→ **Exercise directions**
Some of the lines below need repeating. Reproduce exactly those between the lines holding "Spotlights (1465, 29)" and "Diyetisyen Rehberi (686, 48)", inclusive.

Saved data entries
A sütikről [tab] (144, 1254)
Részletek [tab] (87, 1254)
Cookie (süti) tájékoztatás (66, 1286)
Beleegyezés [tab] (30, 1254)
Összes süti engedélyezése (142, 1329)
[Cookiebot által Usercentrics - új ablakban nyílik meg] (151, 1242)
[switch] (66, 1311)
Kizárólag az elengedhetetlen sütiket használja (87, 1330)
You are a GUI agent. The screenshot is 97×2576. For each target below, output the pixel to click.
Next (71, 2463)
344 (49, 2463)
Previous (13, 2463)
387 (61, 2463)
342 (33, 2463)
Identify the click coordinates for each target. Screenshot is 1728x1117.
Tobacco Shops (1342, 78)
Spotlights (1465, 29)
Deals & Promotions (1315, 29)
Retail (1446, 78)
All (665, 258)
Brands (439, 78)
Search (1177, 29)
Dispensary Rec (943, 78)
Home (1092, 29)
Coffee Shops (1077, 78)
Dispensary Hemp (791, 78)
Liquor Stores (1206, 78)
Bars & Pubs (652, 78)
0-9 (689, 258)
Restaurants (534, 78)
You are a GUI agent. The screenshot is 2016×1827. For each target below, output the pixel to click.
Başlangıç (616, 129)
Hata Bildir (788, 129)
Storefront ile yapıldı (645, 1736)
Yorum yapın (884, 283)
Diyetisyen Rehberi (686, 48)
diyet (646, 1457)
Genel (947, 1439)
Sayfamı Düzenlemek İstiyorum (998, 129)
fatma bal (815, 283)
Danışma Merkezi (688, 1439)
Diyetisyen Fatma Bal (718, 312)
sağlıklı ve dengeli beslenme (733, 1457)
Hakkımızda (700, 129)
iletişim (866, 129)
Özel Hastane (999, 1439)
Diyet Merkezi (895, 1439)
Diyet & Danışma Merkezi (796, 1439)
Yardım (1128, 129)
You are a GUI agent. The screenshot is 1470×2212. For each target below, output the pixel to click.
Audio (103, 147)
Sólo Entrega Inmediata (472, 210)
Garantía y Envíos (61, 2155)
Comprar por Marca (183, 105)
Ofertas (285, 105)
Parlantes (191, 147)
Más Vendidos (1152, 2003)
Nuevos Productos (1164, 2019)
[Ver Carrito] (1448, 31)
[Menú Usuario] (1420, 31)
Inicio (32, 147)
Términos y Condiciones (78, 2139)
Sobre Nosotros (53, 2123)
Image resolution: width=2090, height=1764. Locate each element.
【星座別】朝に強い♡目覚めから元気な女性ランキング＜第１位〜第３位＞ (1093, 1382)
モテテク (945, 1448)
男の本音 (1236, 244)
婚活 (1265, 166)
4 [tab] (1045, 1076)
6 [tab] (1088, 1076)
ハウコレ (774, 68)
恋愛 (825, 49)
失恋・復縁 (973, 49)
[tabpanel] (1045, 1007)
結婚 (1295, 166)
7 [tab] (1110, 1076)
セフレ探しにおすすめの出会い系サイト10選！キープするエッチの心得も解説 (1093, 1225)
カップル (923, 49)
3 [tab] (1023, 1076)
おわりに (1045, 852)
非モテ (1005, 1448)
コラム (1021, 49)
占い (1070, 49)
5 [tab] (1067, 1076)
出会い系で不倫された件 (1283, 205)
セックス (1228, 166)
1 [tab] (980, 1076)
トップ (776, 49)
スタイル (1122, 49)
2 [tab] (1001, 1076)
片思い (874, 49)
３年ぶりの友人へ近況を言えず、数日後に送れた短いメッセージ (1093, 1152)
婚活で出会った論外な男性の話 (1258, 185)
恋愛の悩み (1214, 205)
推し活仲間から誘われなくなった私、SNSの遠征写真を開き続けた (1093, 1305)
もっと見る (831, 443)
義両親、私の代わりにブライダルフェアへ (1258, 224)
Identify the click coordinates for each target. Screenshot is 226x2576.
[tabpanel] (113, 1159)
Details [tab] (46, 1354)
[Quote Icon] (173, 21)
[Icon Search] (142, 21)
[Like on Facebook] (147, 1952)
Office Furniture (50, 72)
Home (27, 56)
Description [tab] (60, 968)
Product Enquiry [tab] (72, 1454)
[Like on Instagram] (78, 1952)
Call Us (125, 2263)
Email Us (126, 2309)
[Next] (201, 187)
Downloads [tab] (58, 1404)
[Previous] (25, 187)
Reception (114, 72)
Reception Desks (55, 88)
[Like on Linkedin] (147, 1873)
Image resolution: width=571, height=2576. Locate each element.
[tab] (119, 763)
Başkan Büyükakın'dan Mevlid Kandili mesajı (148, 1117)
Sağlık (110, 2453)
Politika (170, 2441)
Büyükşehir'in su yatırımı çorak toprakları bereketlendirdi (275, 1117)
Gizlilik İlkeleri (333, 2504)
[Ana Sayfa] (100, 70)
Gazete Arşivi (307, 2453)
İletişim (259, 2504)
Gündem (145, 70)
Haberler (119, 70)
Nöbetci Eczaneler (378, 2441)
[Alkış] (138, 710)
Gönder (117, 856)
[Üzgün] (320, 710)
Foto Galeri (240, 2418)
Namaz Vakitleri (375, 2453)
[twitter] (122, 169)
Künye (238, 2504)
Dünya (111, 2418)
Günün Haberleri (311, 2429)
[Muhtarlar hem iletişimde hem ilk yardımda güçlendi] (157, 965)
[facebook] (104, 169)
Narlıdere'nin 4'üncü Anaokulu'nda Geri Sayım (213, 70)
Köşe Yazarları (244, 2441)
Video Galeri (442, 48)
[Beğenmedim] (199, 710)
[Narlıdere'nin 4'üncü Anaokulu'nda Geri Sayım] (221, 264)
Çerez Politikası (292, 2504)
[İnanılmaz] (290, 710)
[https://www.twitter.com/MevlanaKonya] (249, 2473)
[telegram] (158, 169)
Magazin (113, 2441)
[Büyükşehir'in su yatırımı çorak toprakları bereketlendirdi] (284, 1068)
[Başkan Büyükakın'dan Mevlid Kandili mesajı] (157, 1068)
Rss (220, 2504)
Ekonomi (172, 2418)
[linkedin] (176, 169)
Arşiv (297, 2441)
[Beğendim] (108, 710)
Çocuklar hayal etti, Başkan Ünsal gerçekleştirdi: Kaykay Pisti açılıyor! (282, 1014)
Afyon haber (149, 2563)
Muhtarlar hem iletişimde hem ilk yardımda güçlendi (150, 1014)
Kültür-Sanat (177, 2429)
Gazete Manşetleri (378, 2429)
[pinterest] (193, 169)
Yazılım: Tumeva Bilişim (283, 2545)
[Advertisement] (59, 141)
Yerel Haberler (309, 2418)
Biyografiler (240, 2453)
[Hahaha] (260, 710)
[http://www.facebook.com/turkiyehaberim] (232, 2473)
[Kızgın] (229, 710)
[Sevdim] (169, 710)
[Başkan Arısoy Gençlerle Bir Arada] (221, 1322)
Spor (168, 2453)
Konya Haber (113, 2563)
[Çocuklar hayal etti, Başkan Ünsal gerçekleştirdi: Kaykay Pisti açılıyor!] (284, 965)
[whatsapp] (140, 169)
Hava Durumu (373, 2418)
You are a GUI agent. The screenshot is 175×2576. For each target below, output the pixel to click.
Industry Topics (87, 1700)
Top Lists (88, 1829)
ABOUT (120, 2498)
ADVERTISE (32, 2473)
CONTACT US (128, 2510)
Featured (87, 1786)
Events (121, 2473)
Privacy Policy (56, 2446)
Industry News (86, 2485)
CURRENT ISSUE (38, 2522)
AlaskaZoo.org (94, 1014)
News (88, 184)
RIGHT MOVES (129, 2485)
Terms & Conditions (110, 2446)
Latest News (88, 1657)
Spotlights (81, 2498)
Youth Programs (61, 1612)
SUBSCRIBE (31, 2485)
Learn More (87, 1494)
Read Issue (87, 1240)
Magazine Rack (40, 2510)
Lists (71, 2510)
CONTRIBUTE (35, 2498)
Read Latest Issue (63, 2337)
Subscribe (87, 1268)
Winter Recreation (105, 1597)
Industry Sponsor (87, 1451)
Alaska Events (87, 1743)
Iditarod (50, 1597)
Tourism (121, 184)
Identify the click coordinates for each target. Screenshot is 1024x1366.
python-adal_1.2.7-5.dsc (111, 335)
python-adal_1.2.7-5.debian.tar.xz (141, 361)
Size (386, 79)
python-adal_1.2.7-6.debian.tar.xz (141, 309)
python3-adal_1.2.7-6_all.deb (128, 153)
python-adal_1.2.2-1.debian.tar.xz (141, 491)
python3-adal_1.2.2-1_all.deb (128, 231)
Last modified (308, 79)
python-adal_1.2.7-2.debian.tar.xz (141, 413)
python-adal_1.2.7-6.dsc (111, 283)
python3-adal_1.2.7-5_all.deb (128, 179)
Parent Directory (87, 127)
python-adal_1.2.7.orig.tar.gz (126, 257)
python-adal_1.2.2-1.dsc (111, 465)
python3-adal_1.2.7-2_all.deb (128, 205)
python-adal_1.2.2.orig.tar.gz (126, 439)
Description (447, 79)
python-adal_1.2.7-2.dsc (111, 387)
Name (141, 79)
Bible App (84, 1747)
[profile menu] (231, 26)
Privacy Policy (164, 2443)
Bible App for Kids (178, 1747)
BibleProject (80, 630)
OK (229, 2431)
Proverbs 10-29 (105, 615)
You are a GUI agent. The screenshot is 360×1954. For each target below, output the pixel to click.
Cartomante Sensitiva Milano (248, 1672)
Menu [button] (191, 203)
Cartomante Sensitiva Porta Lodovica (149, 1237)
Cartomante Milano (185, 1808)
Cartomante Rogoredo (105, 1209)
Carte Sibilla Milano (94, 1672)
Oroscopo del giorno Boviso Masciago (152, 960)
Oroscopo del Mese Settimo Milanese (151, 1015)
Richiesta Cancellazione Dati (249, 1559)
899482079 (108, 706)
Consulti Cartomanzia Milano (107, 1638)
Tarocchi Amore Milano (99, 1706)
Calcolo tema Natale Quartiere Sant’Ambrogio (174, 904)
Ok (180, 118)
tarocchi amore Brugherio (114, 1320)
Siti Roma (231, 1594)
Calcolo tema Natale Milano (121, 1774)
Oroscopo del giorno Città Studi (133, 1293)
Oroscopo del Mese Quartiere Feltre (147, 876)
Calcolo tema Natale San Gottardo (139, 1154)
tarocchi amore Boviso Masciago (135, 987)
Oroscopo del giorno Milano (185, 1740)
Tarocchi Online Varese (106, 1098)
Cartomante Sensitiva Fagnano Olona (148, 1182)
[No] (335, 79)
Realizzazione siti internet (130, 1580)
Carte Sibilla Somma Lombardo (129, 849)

→ **Reply to the exercise**
Spotlights (1465, 29)
Deals & Promotions (1315, 29)
Retail (1446, 78)
All (665, 258)
Brands (439, 78)
Search (1177, 29)
Dispensary Rec (943, 78)
Home (1092, 29)
Coffee Shops (1077, 78)
Dispensary Hemp (791, 78)
Liquor Stores (1206, 78)
Bars & Pubs (652, 78)
0-9 (689, 258)
Restaurants (534, 78)
You are a GUI agent. The screenshot is 2016×1827. For each target below, output the pixel to click.
Başlangıç (616, 129)
Hata Bildir (788, 129)
Storefront ile yapıldı (645, 1736)
Yorum yapın (884, 283)
Diyetisyen Rehberi (686, 48)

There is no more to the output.